Subscriptions for products and services are increasing in popularity. The subscription e-commerce market has grown by more than 100 percent a year over the past five years. The largest such retailers generated more than $2.6 billion in sales in 2016, up from a mere $57.0 million in 2011. Fueled by venture-capital investments, start-ups have launched these businesses in a wide range of consumer staples and discretionary categories.
15 percent of online shoppers have signed up for one or more subscriptions to receive recurring product services in forms of boxes. The customers of these services are the more affluent (incomes from $50,000 to $100,000) of the Millennials, a highly desirable market. Women make up 60 percent of subscription service customers. However, the attractive market comes at a cost – churn rates remain high as consumers are quick to cancel services.
This development did not go unnoticed by major manufacturers and retailers. Companies such as P&G and Walmart launched subscription businesses and Unilever acquired Dollar Shave Club with a $1 billion acquisition in 2016.
Perhaps unsurprisingly, research has shown that consumers subscribed to streaming-media services are pioneering the use of subscription services for consumer goods. The deliverable products and services are categorized into three types: Replenishment (daily use items, consumer stables), Curation (luxury products, consumer discretionary), access (price and member perks). Curation makes up roughly 55% of the subscription market, with replenishment and access accounting for only 32% and 13% respectively.

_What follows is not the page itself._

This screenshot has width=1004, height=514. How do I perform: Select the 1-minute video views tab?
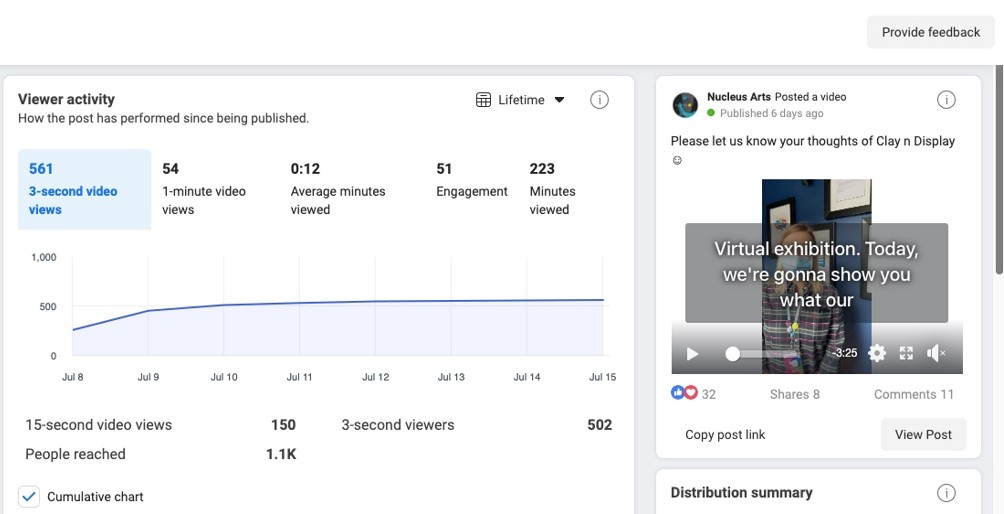(204, 189)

Yet, subscription services continue to struggle with general adversity towards subscription. Consumers have shown the requirement to sign up for recurring payments drastically affects demand and therefore feeds into struggles with customer acquisitions. The churn rate should be a concern for companies with high customer acquisition costs. An overinvest in incentives such as free trials or heavy discounts can severely backfire in this market.